SciPy

Quickstart

Load some data

Assuming that you have a JSTOR DfR dataset (in XML format) containing some wordcount data unzipped at /path/to/my/dataset, create a Corpus with:

>>> from tethne.readers import dfr
>>> C = dfr.read_corpus('/path/to/my/dataset', 'uni')

Or if you’re working with data from the Web of Science, try:

>>> from tethne.readers import wos
>>> C = dfr.read_corpus('/path/to/my/wosdata.txt')

Index your Corpus by publication date and journal using the tethne.classes.corpus.Corpus.slice() method.

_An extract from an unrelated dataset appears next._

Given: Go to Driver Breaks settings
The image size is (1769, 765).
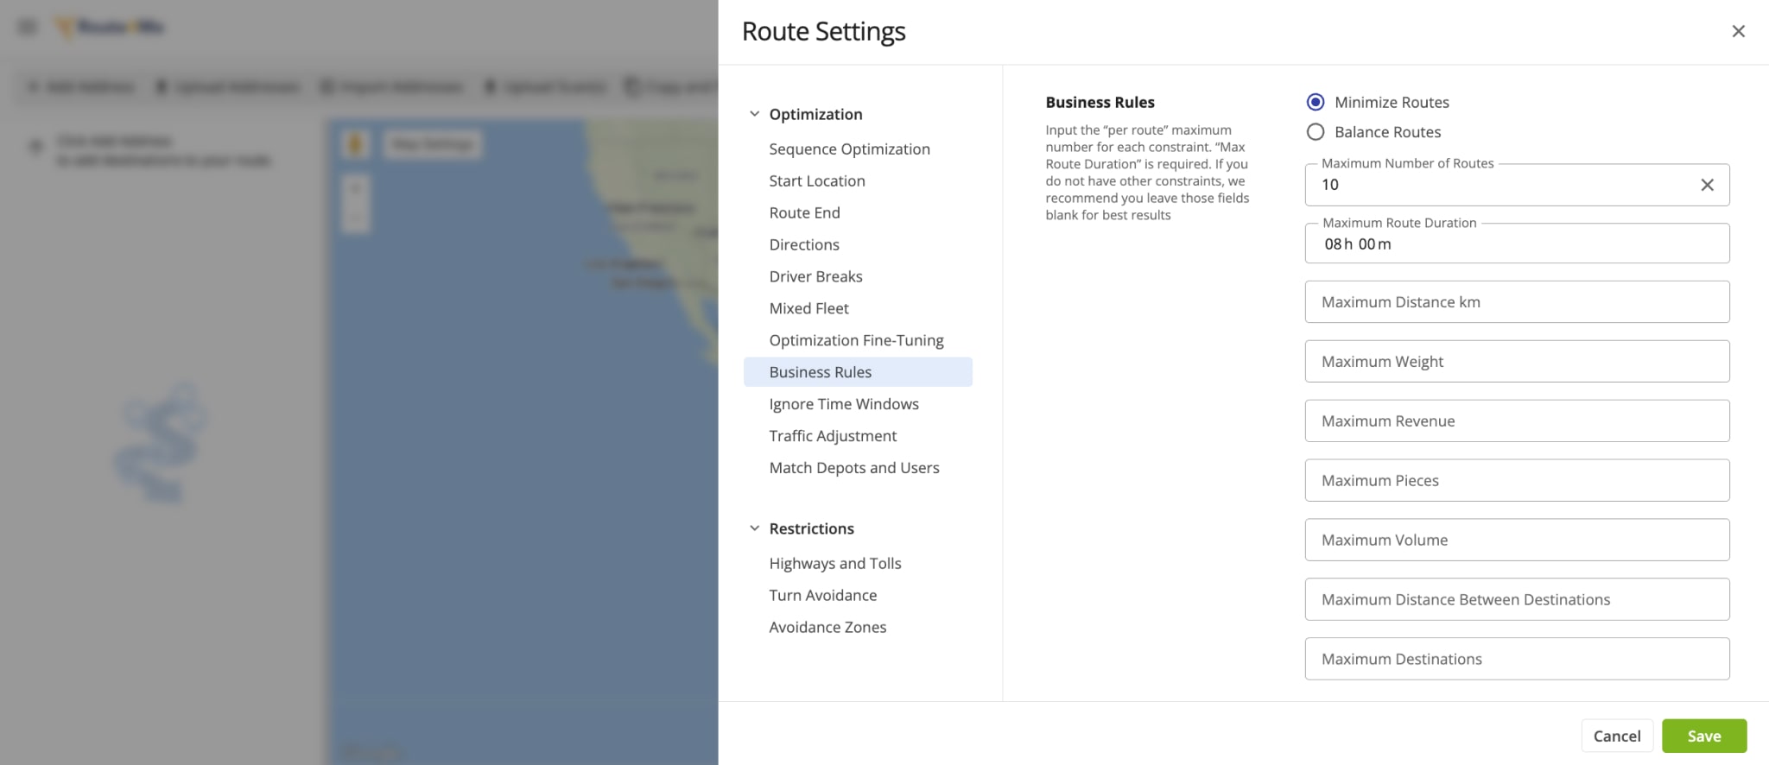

>>> C.slice('date', method='time_period', window_size=5)
>>> C.slice('jtitle')

Now use tethne.classes.corpus.Corpus.plot_distribution() to see how your Papers are distributed over time...

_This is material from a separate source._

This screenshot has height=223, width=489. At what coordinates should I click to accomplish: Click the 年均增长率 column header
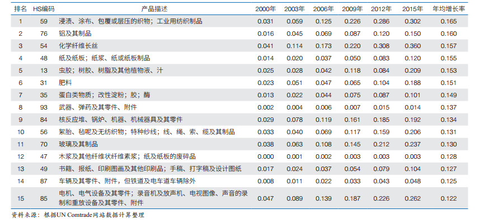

>>> C.plot_distribution('date')
_images/corpus_plot_distribution.png

...or by both time and journal:

>>> C.plot_distribution('date', 'jtitle')
_images/corpus_plot_distribution_2d.png

Simple networks simply

Network-building methods are in networks. You can create a coauthorship network like this:

>>> from tethne.networks import authors
>>> coauthors = authors.coauthors(C)

To introduce a temporal component, slice your Corpus and then create a GraphCollection (cumulative=True means that the coauthorship network will grow over time without losing old connections):

>>> C.slice('date', 'time_period', window_size=5, cumulative=True)   # 5-year bins.
>>> from tethne import GraphCollection
>>> G = GraphCollection().build(C, 'date', 'authors', 'coauthors')

If you’re using WoS data (with citations), you can also build citation-based graphs (see networks.papers). Here’s a static co-citation graph from a Corpus:

>>> C.slice('date', 'time_period', window_size=5)    # No need for `cumulative` here.
>> from tethne.networks import papers
>>> cocitation = papers.cocitation(C.all_papers(), threshold=2, topn=300)

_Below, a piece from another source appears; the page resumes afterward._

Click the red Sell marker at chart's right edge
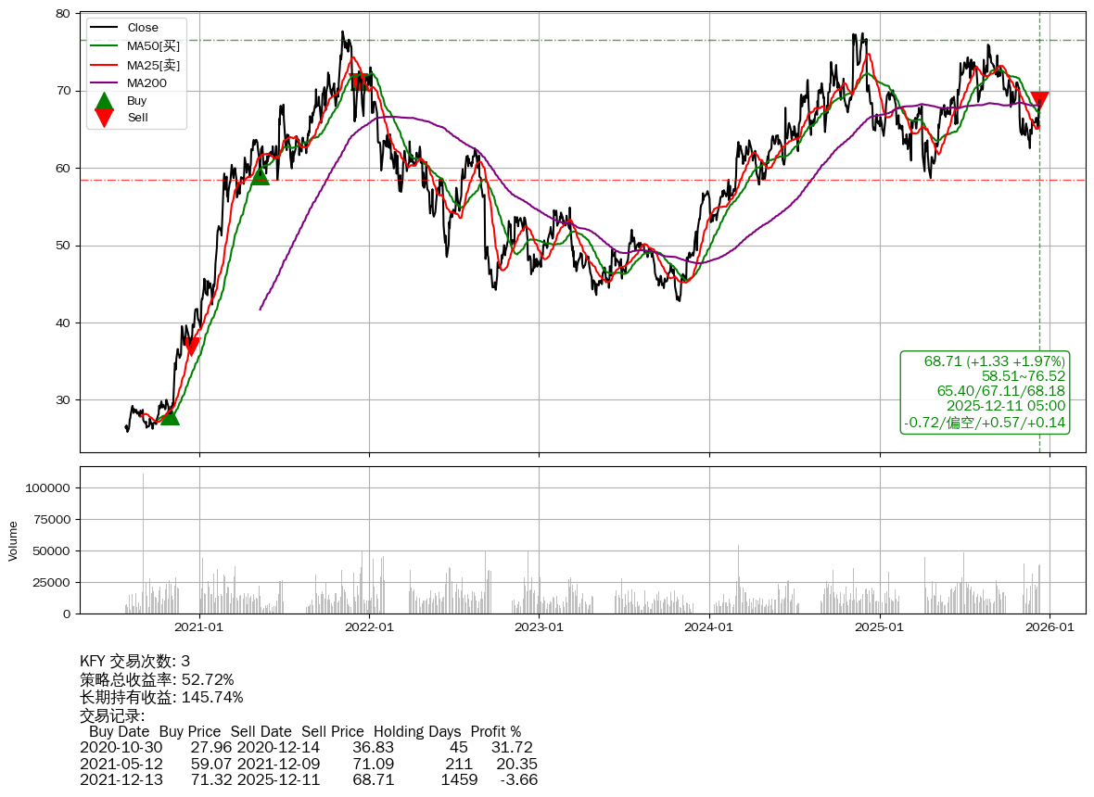[1039, 100]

threshold=2 means that papers must be co-cited twice, and topn=300 means that only the top 300 most cited papers will be included.

To see a time-variant co-citation network, build a GraphCollection just as before:

>>> G = GraphCollection().build(C, 'date', 'papers', 'cocitation', threshold=2, topn=300)

Visualize your networks

You can export a graph for visualization in Cytoscape using writers:

>>> from tethne.writers import graph
>>> graph.to_graphml(coauthors, '/path/to/my/graph.graphml')

To visualize a GraphCollection as a dynamic graph in Cytoscape, export it using writers.collection.to_dxgmml():

>>> from tethne.writers import collection
>>> collection.to_dxgmml(G, '/path/to/my/dynamicNetwork.xgmml')

Working with Words

Suppose you loaded up a Corpus from some DfR datasets, using:

>>> from tethne.readers import dfr
>>> C = dfr.corpus_from_dir('/path/to/my/dataset', 'uni')

Now you have some 'unigrams' in C.features. There are surely plenty of junk words in there. You can apply a stoplist when you load the Corpus, by passing it to exclude:

>>> from nltk.corpus import stopwords
>>> stoplist = stopwords.words()
>>> from tethne.readers import dfr
>>> C = dfr.corpus_from_dir('/path/to/my/dataset', 'uni', exclude=stoplist)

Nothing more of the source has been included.